-------- Rows --------

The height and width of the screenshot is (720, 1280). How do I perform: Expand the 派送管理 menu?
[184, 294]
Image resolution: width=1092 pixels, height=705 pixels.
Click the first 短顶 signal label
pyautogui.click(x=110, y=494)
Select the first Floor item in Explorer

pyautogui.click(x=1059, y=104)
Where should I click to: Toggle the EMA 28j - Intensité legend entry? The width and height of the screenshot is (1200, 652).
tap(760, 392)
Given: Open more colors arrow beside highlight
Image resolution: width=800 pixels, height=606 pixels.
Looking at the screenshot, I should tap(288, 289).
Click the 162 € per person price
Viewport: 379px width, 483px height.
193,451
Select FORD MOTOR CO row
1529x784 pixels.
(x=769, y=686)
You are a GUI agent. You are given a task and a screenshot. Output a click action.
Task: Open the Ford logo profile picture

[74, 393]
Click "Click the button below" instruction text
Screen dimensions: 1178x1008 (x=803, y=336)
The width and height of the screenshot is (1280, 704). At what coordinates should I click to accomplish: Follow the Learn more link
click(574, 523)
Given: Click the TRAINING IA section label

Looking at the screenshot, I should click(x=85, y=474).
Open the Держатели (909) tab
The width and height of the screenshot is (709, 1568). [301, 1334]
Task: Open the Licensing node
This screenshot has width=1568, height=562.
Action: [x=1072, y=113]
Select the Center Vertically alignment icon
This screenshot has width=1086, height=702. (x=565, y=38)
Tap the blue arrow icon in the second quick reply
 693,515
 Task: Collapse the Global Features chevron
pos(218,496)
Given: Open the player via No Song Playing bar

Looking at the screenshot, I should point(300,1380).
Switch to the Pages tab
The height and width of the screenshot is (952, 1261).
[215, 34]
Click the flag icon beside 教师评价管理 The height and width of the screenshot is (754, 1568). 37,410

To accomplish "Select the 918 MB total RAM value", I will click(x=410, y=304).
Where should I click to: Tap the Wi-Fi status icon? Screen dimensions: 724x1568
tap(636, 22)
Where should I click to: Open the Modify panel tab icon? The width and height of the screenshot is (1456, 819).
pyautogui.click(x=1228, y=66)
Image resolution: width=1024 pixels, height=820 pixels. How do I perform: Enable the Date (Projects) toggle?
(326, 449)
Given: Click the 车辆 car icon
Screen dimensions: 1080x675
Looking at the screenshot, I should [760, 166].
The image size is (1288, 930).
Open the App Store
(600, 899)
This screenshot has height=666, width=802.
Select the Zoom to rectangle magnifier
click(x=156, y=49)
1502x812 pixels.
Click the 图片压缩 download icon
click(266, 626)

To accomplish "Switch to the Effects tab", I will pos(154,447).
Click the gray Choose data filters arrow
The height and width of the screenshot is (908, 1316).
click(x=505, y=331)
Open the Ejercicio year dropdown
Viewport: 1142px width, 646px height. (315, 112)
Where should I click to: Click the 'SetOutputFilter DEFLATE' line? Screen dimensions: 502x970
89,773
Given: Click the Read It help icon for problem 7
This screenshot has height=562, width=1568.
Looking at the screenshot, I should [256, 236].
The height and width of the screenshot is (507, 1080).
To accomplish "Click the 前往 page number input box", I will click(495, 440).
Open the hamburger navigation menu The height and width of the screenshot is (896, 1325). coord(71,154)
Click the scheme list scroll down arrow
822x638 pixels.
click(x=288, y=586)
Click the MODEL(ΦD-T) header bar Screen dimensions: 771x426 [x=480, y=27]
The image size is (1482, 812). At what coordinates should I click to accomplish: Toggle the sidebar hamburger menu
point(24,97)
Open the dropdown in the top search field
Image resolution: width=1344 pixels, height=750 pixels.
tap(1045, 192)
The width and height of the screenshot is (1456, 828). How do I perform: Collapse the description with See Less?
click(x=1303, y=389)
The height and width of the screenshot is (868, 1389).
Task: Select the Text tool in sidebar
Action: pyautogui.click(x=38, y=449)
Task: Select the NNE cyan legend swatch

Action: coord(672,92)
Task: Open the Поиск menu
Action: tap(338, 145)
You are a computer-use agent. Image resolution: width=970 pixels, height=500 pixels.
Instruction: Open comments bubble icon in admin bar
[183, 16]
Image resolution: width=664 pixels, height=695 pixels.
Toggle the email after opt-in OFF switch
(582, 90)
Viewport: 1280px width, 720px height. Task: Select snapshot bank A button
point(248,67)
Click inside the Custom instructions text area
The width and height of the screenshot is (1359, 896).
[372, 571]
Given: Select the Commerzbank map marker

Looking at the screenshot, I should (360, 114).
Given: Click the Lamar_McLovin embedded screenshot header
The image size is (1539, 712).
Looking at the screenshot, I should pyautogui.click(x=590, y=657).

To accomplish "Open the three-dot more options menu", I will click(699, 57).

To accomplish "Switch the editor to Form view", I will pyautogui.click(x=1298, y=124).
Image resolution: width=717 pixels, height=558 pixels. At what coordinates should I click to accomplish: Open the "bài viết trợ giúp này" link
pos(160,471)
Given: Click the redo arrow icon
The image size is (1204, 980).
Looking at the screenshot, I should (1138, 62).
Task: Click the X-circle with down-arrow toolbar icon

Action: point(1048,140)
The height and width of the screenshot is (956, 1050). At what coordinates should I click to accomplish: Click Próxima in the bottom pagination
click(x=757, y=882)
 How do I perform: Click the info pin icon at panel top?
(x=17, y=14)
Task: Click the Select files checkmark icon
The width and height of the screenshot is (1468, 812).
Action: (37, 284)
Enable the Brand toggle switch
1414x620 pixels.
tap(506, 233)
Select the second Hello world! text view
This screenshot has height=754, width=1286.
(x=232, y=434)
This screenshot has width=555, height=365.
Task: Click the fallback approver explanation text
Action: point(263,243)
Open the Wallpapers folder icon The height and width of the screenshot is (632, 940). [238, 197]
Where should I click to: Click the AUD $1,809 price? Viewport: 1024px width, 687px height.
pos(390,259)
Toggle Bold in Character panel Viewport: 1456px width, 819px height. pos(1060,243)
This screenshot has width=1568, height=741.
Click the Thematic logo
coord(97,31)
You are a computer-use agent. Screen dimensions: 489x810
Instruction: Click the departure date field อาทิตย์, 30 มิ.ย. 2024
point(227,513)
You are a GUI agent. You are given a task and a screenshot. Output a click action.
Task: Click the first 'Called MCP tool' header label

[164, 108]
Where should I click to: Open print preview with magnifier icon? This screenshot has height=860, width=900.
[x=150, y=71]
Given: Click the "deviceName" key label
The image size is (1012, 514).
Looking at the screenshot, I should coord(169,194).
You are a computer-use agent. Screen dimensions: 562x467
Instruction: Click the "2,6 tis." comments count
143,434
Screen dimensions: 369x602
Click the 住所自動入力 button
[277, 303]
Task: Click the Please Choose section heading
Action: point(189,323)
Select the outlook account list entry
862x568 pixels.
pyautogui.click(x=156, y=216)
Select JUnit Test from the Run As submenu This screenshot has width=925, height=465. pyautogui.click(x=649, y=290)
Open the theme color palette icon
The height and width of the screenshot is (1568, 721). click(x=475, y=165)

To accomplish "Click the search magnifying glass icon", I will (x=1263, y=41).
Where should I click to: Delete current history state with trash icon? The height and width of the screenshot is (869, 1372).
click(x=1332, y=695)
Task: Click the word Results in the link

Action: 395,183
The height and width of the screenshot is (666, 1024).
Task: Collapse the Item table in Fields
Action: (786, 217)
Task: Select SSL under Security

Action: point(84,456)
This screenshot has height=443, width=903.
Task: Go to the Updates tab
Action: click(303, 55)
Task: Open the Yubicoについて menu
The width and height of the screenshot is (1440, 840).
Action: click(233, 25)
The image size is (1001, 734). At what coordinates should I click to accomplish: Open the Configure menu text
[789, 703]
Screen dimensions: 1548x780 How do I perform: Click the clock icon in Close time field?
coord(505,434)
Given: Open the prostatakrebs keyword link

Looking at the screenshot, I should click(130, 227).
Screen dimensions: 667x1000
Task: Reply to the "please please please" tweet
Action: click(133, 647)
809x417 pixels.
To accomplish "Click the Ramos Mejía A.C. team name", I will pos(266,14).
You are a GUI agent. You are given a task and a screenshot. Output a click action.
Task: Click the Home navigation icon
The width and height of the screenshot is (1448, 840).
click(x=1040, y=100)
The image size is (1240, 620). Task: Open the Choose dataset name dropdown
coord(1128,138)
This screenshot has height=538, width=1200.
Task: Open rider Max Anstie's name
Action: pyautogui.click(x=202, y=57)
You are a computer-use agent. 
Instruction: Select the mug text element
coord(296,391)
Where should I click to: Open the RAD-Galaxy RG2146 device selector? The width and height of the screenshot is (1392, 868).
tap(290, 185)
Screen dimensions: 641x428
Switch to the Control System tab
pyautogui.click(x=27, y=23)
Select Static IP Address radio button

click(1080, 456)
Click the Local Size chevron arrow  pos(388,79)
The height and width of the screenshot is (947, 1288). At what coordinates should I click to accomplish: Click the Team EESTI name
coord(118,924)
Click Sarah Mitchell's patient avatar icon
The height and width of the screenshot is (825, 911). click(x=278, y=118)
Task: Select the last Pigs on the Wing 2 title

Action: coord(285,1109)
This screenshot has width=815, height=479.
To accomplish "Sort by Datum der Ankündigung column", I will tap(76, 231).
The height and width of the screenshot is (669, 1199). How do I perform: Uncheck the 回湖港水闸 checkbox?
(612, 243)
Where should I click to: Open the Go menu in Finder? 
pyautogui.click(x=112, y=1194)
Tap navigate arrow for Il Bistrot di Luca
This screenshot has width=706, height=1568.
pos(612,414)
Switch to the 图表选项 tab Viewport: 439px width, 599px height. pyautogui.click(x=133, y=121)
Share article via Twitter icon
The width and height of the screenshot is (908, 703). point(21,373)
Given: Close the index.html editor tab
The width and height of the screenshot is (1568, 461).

--------

### Short task
Could you rewrite the stretch from the start of the material through the line containing "tap(760, 392)", requests included, scaling every coordinate in the answers by 0.85 and rounding to whole numbers with halves rounded up? Leave all numbers in the requests unchanged.

### Reply to the exercise
The height and width of the screenshot is (720, 1280). How do I perform: Expand the 派送管理 menu?
[156, 250]
Image resolution: width=1092 pixels, height=705 pixels.
Click the first 短顶 signal label
pyautogui.click(x=94, y=420)
Select the first Floor item in Explorer

pyautogui.click(x=900, y=88)
Where should I click to: Toggle the EMA 28j - Intensité legend entry? The width and height of the screenshot is (1200, 652).
tap(646, 333)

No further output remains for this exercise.